Actuellement, quatre hélicoptères sont embarqués à bord et trois avions de patrouille et de reconnaissance maritimes sont mis à disposition à partir de bases terrestres.

La force navale bénéficie de l'appui de trois bases logistiques italiennes : les ports d'Augusta, au sud-est de la Sicile – là où nous ont été reçus sur le Cavour –, et de l'île de Pantelleria, plus la base aérienne de Sigonella.

En cette période hivernale, moins propice aux passages des embarcations des trafiquants, les moyens mobilisés sont en retrait par rapport aux débuts de la phase 2a, durant lesquels étaient employés onze bâtiments. La frégate légère furtive française Courbet et le patrouilleur Falcon 50M, engagés par la suite en Méditerranée orientale, au sein du groupe aéronaval du Charles-de-Gaulle, ont ainsi participé à Sophia, respectivement durant 50 jours et 11 jours.

À partir d'avril, une remontée en puissance sera nécessaire pour répondre au regain prévisible de passages d'embarcations chargées de migrants.

La Libye possède un réel savoir-faire dans le trafic des migrants, dont la régulation était naguère conçue par le régime du colonel Kadhafi comme un moyen de pression contre les Occidentaux.

Nous tenons d'abord à appeler l'attention sur le fait que la grande majorité des migrants concernés par la « filière libyenne » sont originaires d'Afrique sub-saharienne. La plupart d'entre eux sont animés par des motivations économiques mais certains fuient aussi des régimes dictatoriaux et peuvent être considérés comme des réfugiés politiques.

En 2015, alors que 810 663 migrants ont été comptabilisés sur la « route orientale » balkanique et 3 209 sur la « route occidentale » nord-africaine, 154 725 migrants passant par la « route centrale » libyenne ont été recensés par les autorités italiennes. On estime que pas moins de 500 000 à 1 million de migrants séjournent actuellement en transit sur le territoire libyen, soit, au rythme d'émigration actuel, un potentiel de plusieurs années de passages par la Méditerranée.

Depuis le passage à la phase 2a de Sophia, il existe deux modes opératoires.

Le premier consiste à former un migrant, appelé « joker », et à le mettre à la manoeuvre d'un zodiac, après lui avoir confié un GPS et un téléphone satellite pour appeler les secours juste avant de parvenir dans les eaux internationales.
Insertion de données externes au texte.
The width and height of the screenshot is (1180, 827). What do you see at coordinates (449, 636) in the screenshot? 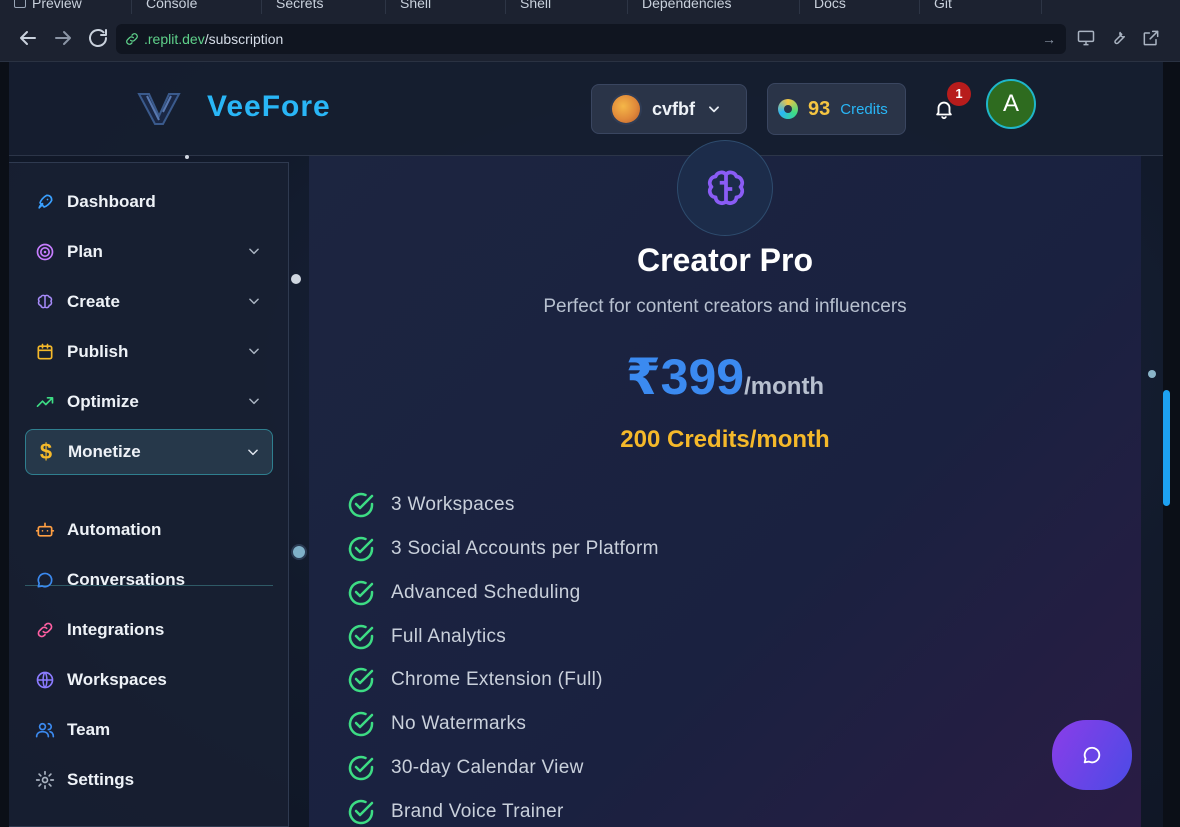
I see `feature-text: Full Analytics` at bounding box center [449, 636].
Le coût de la traversée pour chaque migrant est de 500 à 1 000 euros ; avec une centaine de passagers, le chiffre d'affaires s'élève à 75 000 euros environ pour chaque traversée.

Le second consiste à utiliser une grosse barque en résine ou en bois, escortée par un skiff à bord duquel deux ou trois trafiquants se chargent d'appeler les secours. Ces bateaux peuvent transporter jusque 450 personnes, alors qu'ils ne sont prévus que pour une vingtaine. Ces embarcations étant réputées plus fiables, les migrants sont prêts à payer plus de 1 000 euros par personne, soit un chiffre d'affaires moyen de 480 000 euros par traversée.

Ce modèle économique est tellement profitable que les trafiquants consentent désormais à abandonner les embarcations, ce qui leur garantit tout de même un bénéfice moyen par trajets de 67 000 euros pour ceux qui utilisent un zodiac et même de 380 000 euros pour ceux qui utilisent une embarcation en bois.

Les revenus totaux tirés de l'exploitation de la misère des migrants ont été estimés, pour 2015, à 4,5 milliards d'euros, soit plus du tiers du PIB libyen.